People sometimes feel a strange kind of guilt at mourning their deceased cats and dogs.  I don’t know why.  Our bond with pets is extremely powerful and fulfilling. The extraordinary and unconditional love we receive in return for meeting their simple needs is surely one of God’s greatest gifts in this life.  The most important thing, as it is in our bonds with the humans in our lives, is to appreciate and love our pets, giving all the care and attention we can, before the time is up, and we are parted.  If you are lucky enough to have a cat or dog, embrace the gift of that wondrous bond in every way you can.  Celebrate it every day.  If you don’t have a pet but are willing and able to love and care for one, there are animal shelters everywhere with loving creatures waiting for your visit and ready to enrich your life beyond what you can even imagine.  JB

IF A DOG BE WELL REMEMBERED
(written by Ben Hur Lampman & published in the Sept. 11, 1925 issue of the Portland Oregonian)

We are thinking now of a dog, whose coat was flame in the sunshine and who, so far as we are aware, never entertained a mean or an unworthy thought. This dog is buried beneath a cherry tree, under four feet of garden loam, and at its proper season the cherry strews petals on the lawn of his grave. Beneath a cherry tree or an apple or any flowering shrub of the garden is an excellent place to bury a good dog. Beneath such trees, such shrubs, he slept in the drowsy summer or gnawed at a flavorous bone or lifted head to challenge some strange intruder. These are good places, in life or in death.
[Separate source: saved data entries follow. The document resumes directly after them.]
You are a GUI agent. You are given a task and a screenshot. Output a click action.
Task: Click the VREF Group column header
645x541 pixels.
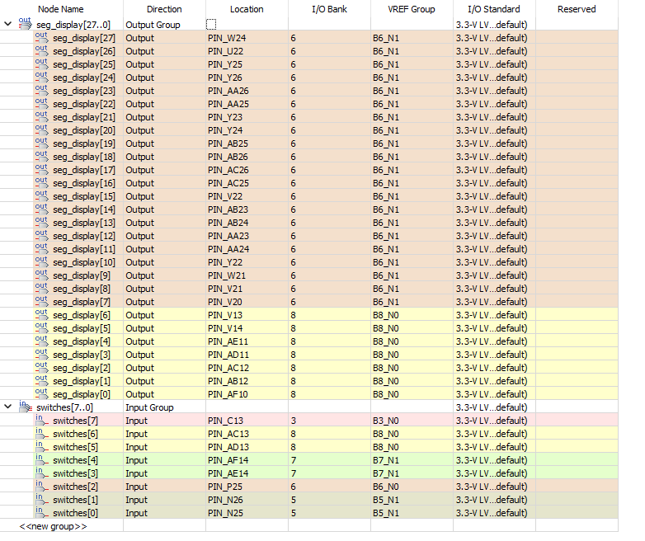point(411,9)
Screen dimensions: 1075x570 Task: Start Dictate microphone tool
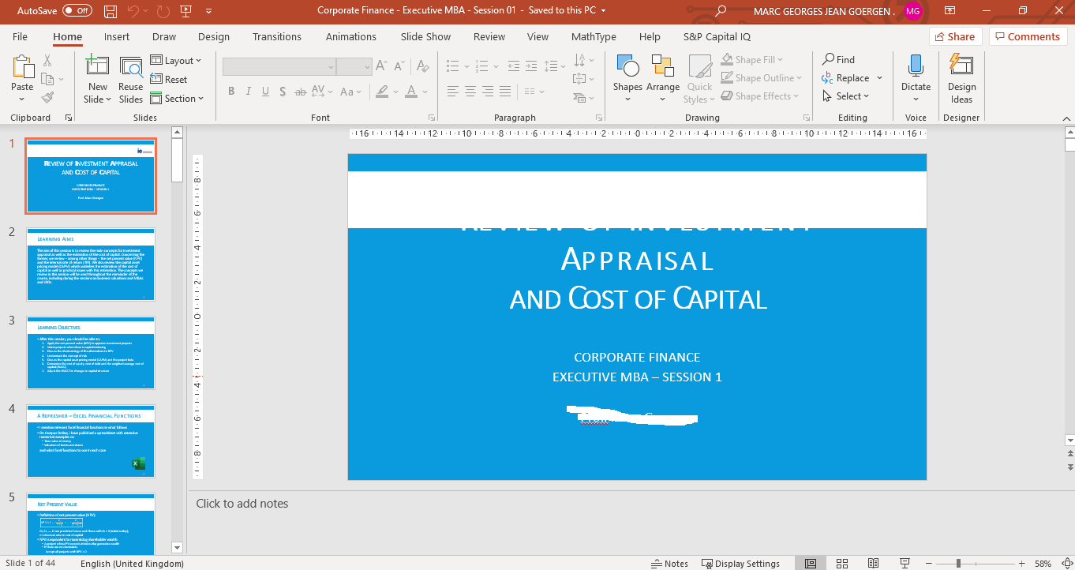[916, 68]
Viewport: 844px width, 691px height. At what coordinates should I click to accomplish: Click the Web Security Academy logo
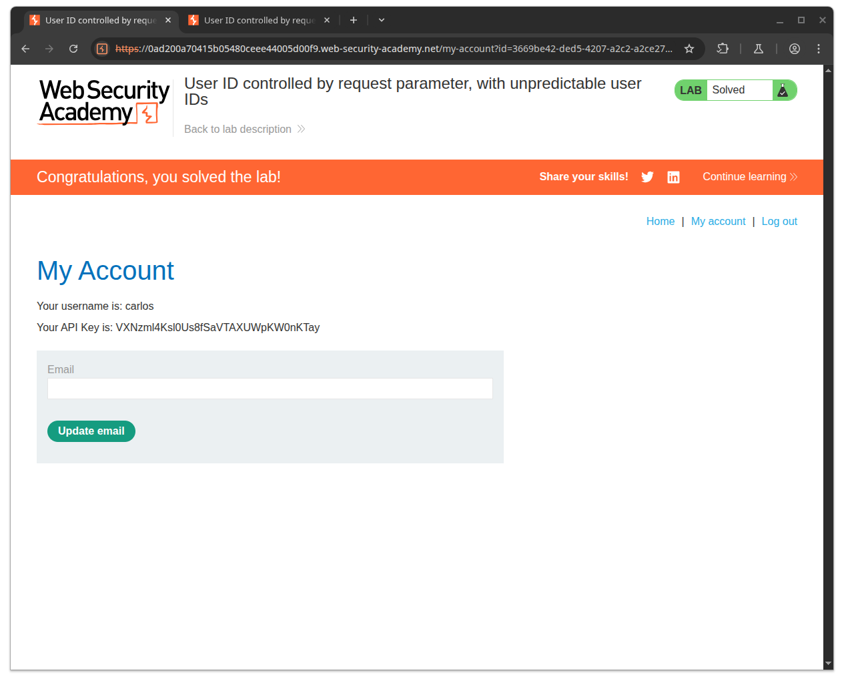click(x=104, y=102)
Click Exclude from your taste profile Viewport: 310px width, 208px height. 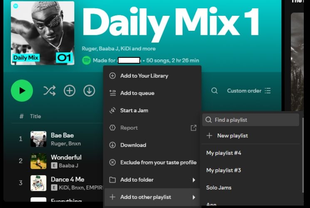tap(158, 162)
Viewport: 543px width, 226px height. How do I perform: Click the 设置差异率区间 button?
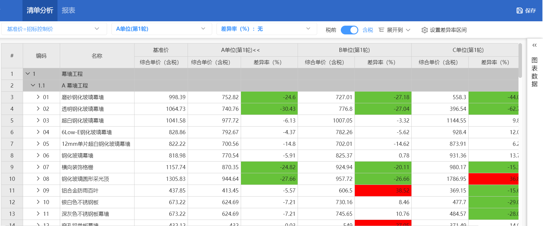pos(448,30)
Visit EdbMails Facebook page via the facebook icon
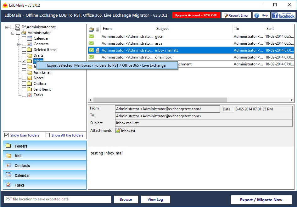Image resolution: width=297 pixels, height=207 pixels. (x=283, y=15)
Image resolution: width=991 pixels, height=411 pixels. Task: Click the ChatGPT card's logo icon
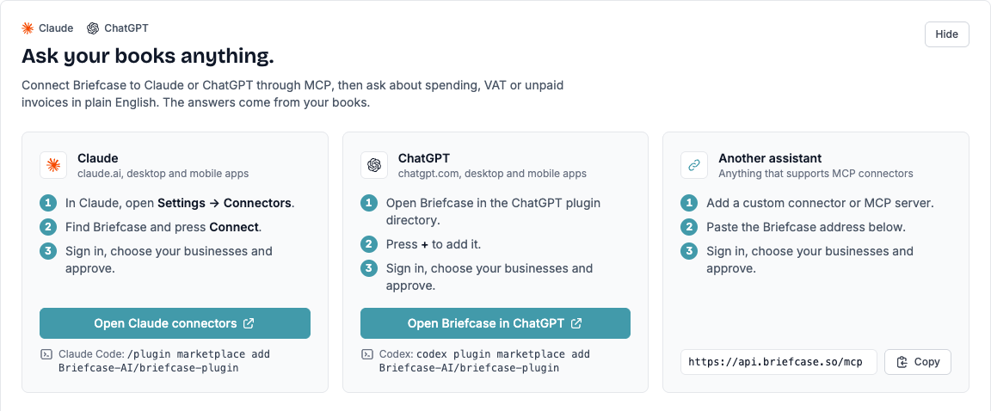373,165
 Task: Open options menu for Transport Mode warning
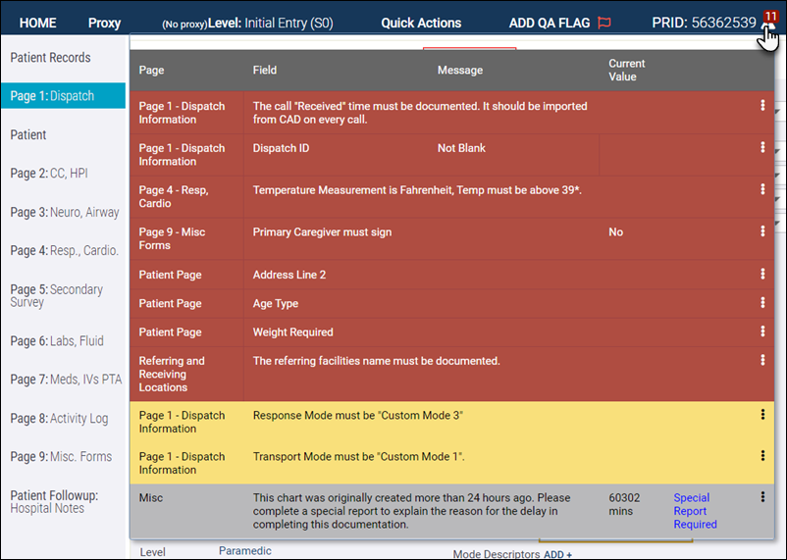(x=762, y=456)
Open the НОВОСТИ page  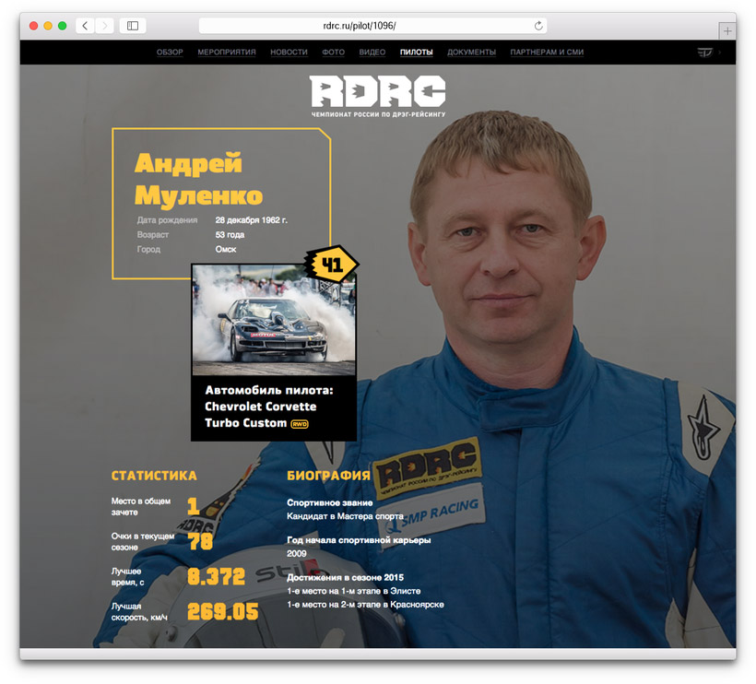[289, 53]
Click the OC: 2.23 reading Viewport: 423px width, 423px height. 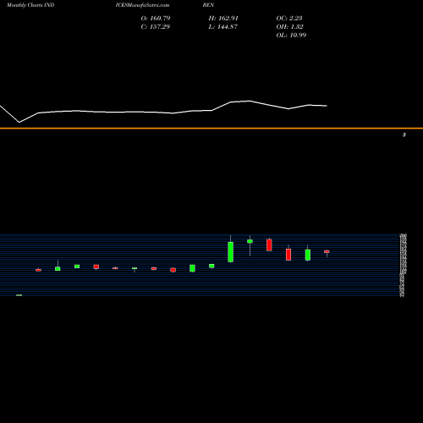click(289, 18)
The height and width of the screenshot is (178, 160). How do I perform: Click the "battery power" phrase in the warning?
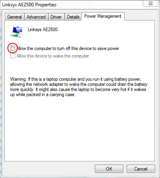point(127,79)
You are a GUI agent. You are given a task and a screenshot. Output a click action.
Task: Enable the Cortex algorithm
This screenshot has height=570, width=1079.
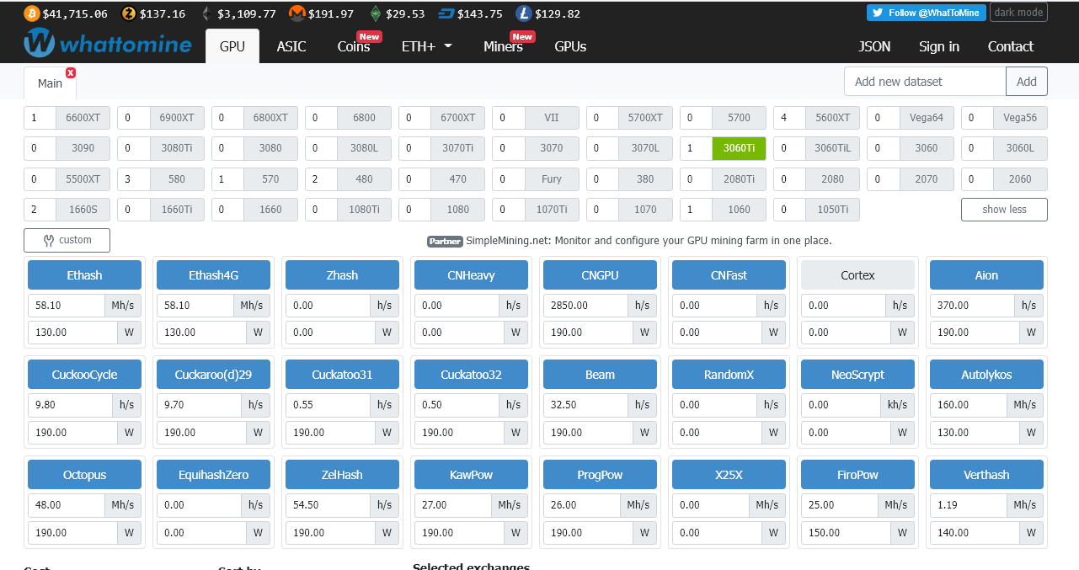857,275
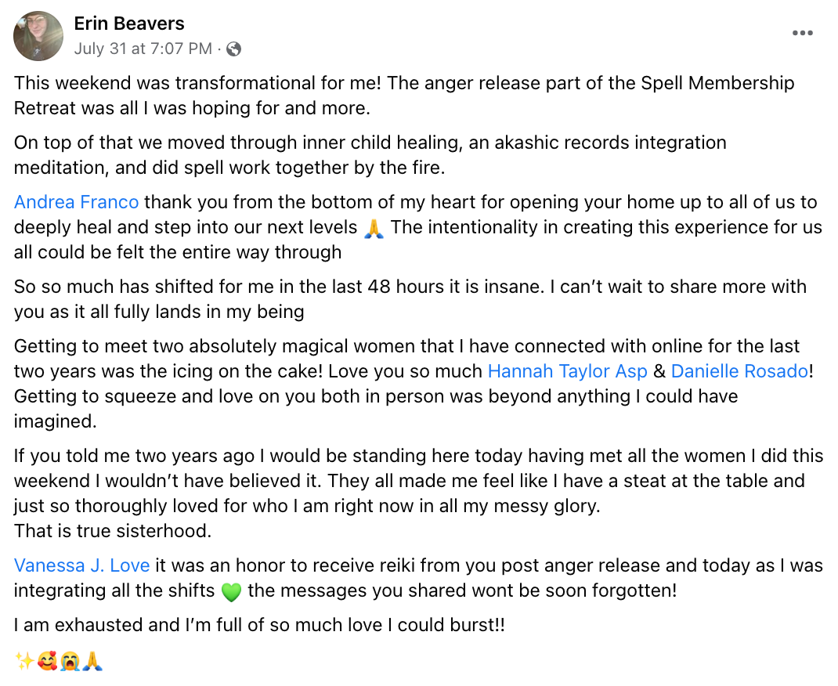Click the sparkles emoji at post end
The height and width of the screenshot is (686, 838).
point(23,662)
Yet it is small matter. For if a dog be well remembered, if sometimes he leaps through your dreams actual as in life, eyes kindling, laughing, begging, it matters not at all where the dog sleeps. On a hill where the wind is unrebuked and the trees roaring, or beside a stream he knew in puppyhood, or somewhere in the flatness of a pastureland where most exhilarating cattle graze. It is all one to the dog, and all one to you, and nothing is gained and nothing is lost — if memory lives.

But there is one best place to bury a dog. If you bury him in this spot, he will come to you when you call — come to you over the grim, dim frontiers of death, and down the well-remembered path, and to your side again. And though you call a dozen living dogs to heel they shall not growl at him, nor resent his coming, for he belongs there. People may scoff at you, who see no lightest blade of grass bent by his footfall, who hear no whimper, people who may never really have had a dog. Smile at them, for you shall know something that is hidden from them, and which is well worth knowing.

       The one best place to bury a dog is in the heart of his master.